Using funds from the Houston ISD 2012 bond, the district constructed a new building for the school, which opened at the beginning of the 2018–2019 school year.

==Academics==
In 2011 the Texas Education Agency (TEA) gave the overall school an "unacceptable" rating. 51% of the school's 9th grade students passed the Texas Assessment of Knowledge and Skills mathematics portion.

In 2012 Houston Community College established an auto mechanic program at Booker T. Washington. The previous auto mechanic program closed around 1997. Before 2012 the auto shop had been filled with waste. The Houston Independent School District paid $300,000 to restore the auto shop.

In 2012 Texas A&M University and Booker T. Washington partnered to give university scholarships to some engineering students.

In 2019 the TEA gave the school an overall rating of 'C', with grades of 'D' and 'C' in Student Achievement and School Progress respectively.

==Campus==
Sylvester Turner advocated for the replacement of the gymnasium floors; they were replaced in the northern hemisphere fall of 2011. Turner said in February 2012 that the campus needed an overhaul greater than the $3.8 million that the district allotted to the school as a result of the previous bond election.

==Attendance zone==
One Houston Housing Authority (HHA) subsidized housing complex, Lincoln Park, is zoned to the school.

==Transportation==
Houston ISD provides school bus transportation to students who live more than two miles away from the school.
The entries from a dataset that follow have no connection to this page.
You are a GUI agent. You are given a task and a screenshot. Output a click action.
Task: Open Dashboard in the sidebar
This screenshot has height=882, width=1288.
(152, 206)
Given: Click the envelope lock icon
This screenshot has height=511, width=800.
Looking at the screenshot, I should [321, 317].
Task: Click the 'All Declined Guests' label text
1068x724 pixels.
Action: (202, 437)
Students zoned to the school and students who are enrolled in the magnet program are eligible for bus transportation.

The METRO city bus line also operates the 66 Yale bus line, which stops at the intersection of Yale Street and Cockerel Street.

==Student body==
Washington had 1,520 students in 1995, about 900 students in 2010, and 823 students in February 2012, a historic low based on population statistics of the area.

In the 2011–2012 school year, the magnet school, with a capacity of 400 students, had 226 students.

==School uniforms==
As of 2020 Washington has a school uniform policy.
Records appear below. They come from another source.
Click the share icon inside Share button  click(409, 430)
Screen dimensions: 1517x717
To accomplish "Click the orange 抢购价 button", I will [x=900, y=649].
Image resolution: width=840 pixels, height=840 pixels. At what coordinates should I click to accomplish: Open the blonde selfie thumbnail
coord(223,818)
Washington requires its students to feel free in the environment as long as its appropriate.

The Texas Education Agency specified that the parents and/or guardians of students zoned to a school with school uniforms (the definition includes dress codes which limit colors) may apply for a waiver to opt out of the uniform policy so their children do not have to wear the uniform. However, parents must specify "bona fide" reasons, such as religious reasons or philosophical objections.

==Feeder patterns==
The following elementary schools feed into Washington High School:
- Burrus
- Hohl
- Kennedy
- Wesley
- Garden Oaks (partial)
- Highland Heights (partial)
- Osborne (partial)
- Roosevelt (partial)

Most of M.C. Williams Middle School and small parts of Black Middle School and Alexander Hamilton Middle School feed into Booker T. Washington.

==Notable alumni==
- J. V. Cain (class of 1969), former NFL tight end for St. Louis Cardinals
- Samuel A. Countee (class of 1928), painter and sculptor
- Eldridge Dickey (class of 1964), former quarterback/wide receiver for the AFL Oakland Raiders; in 1968 became the first African-American Quarterback to be selected in the first round of a professional football draft
- Nate Hawkins, former NFL wide receiver for the Houston Oilers
- Mercury Hayes (class of 1992), former NFL wide receiver/kick returner for the New Orleans Saints, Atlanta Falcons, and Washington Redskins practice squad.
- Jennifer Holliday (class of 1978), Grammy award-winning singer and actress.
- Lawrence Marshall (class of 1951) - Former board member for Houston Independent School District
- Leonard Mitchell (class of 1977) - Former NFL defensive end and offensive tackle
- Speedy Thomas (class of 1965) - Former NFL receiver for the Cincinnati Bengals, and New Orleans Saints.